Search code examples
visual-c++xhtmlhtml-parsingmsxml

Parsing online HTML pages using msxml/IXMLDOMDocument


Any good tutorial on parsing online HTML pages using msxml/IXMLDOMDocument?

I need to parse HTML pages using XPATH expressions.

Most probably some of HTML pages will not be 100% valid , so I need to configure parser to be more "friendly" or not so strict for such pages.

Any ideas?


Solution

  • You can tidy up invalid html using tidy or a tidy wrapper library.
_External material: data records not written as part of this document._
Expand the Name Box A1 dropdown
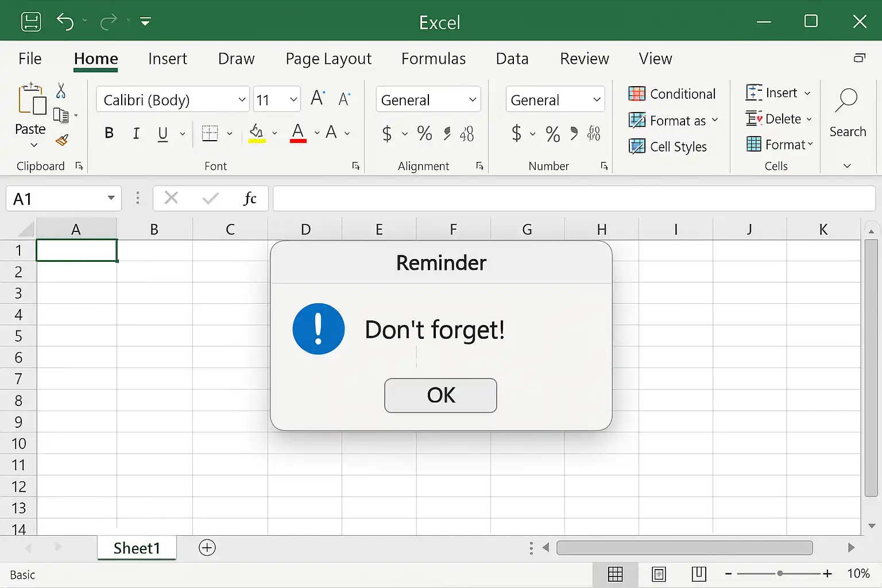point(111,199)
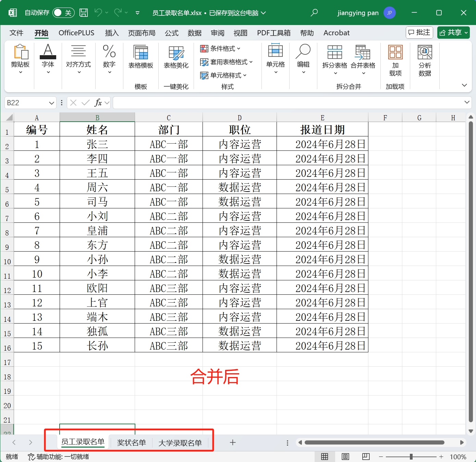Click the formula bar input field

pyautogui.click(x=288, y=102)
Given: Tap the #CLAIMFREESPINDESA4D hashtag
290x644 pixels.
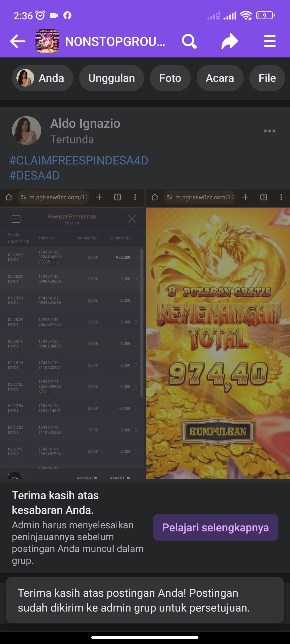Looking at the screenshot, I should click(79, 160).
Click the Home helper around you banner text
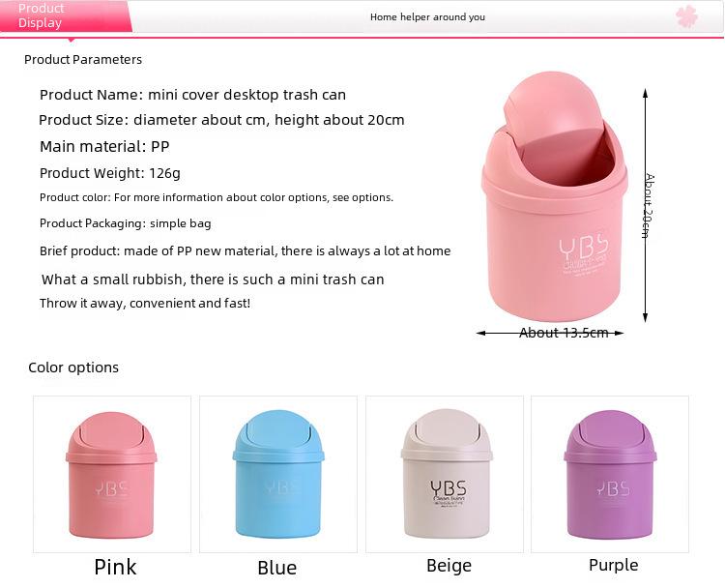 427,17
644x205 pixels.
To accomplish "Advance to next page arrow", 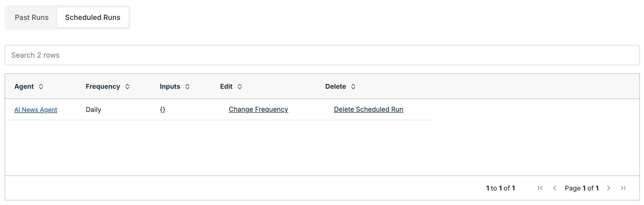I will [x=609, y=188].
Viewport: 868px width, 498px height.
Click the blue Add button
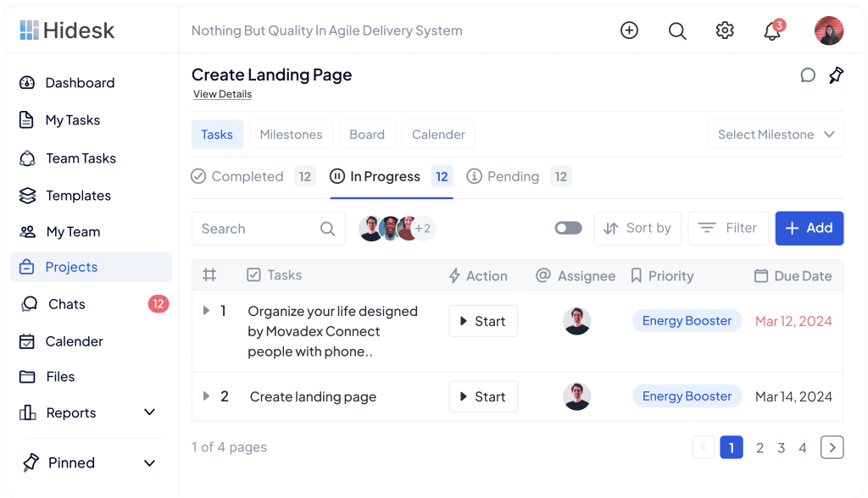(809, 228)
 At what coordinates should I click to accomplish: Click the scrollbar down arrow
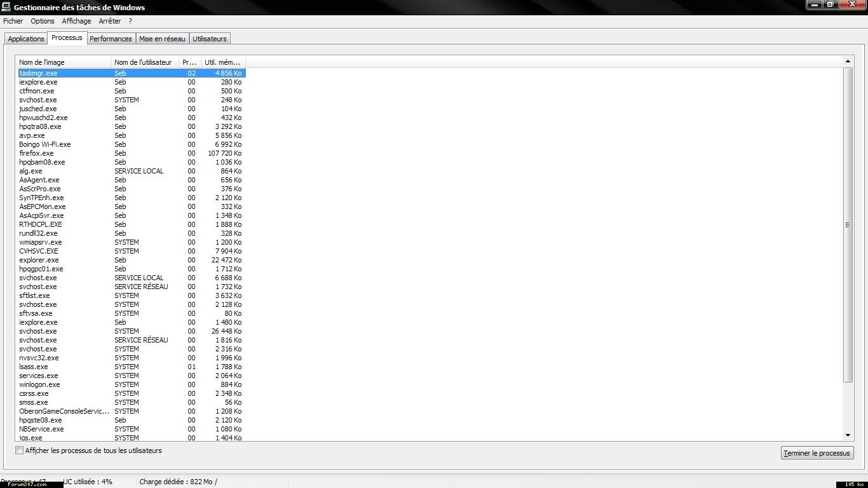[x=848, y=435]
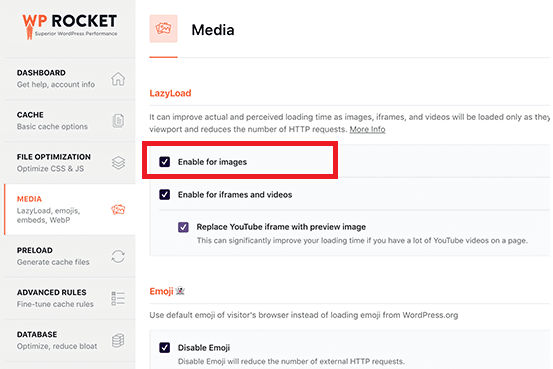
Task: Open the Cache settings section
Action: pyautogui.click(x=70, y=121)
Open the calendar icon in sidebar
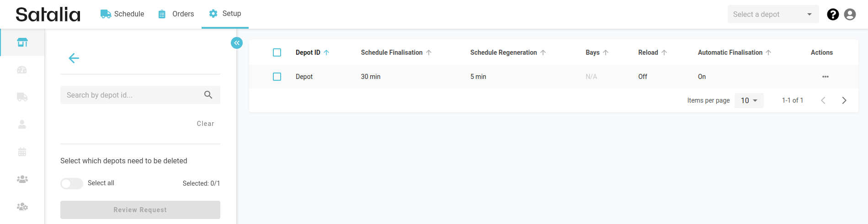Image resolution: width=868 pixels, height=224 pixels. pos(22,152)
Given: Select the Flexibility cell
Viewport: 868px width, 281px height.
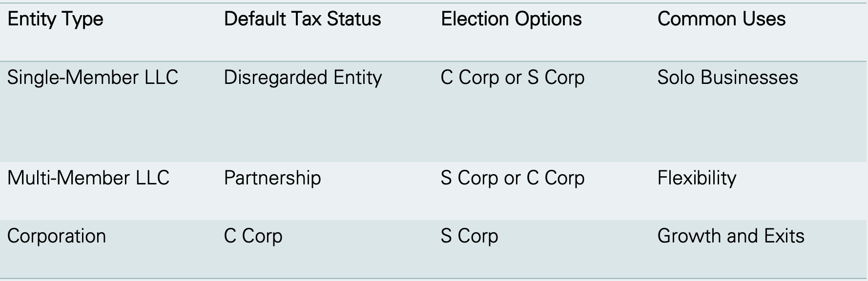Looking at the screenshot, I should pos(697,179).
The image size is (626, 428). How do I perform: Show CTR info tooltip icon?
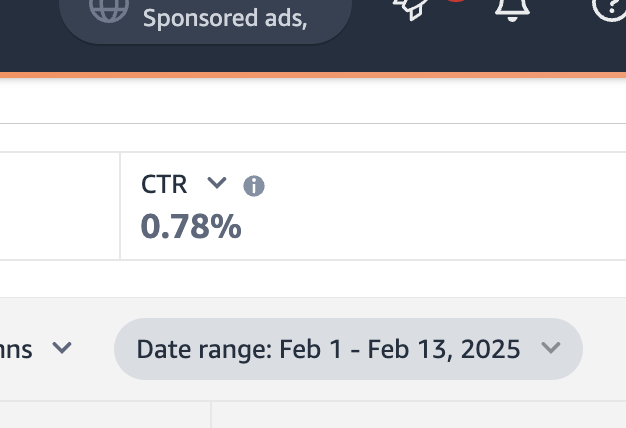(254, 186)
After doing this you can parse the html with specifying xhtml namespace using MSXML.
    EfTidy is a good, up to date open source tidy wrapper project to tidying up html.
    I want to show an example written in VBScript to addressing with XPath to get title of this question.

    'EfTidy constants
    Const XhtmlOut = 1
    Const DoctypeLoose = 3 'for transitional
    
    Dim EfTidy, sInvalidHTML, sValidHTML
    
    With CreateObject("MSXML2.XMLHTTP.6.0")
        .open "GET", "http://stackoverflow.com/q/12027205/"
        .send
        sInvalidHTML = .responseText
    End With
    
    Set EfTidy = CreateObject("EfTidy.tidyCom")
    With EfTidy.Option 'config
        .Clean = True
        .OutputType = XhtmlOut
        .DoctypeMode = DoctypeLoose
    End With
    sValidHTML = EfTidy.TidyMemToMem(sInvalidHTML)
    
    With CreateObject("MSXML2.DomDocument.6.0")
        .async = False
        .validateOnParse = False
        .resolveExternals = True
        .setProperty "ProhibitDTD", False
        If .LoadXml(sValidHTML) Then
            .setProperty "SelectionLanguage", "XPath"
            .setProperty "SelectionNamespaces", "xmlns:xhtml='http://www.w3.org/1999/xhtml'"
            WScript.Echo .SelectSingleNode("//xhtml:div[@id='question-header']/xhtml:h1").Text
        End If
    End With
    

    Hope it helps.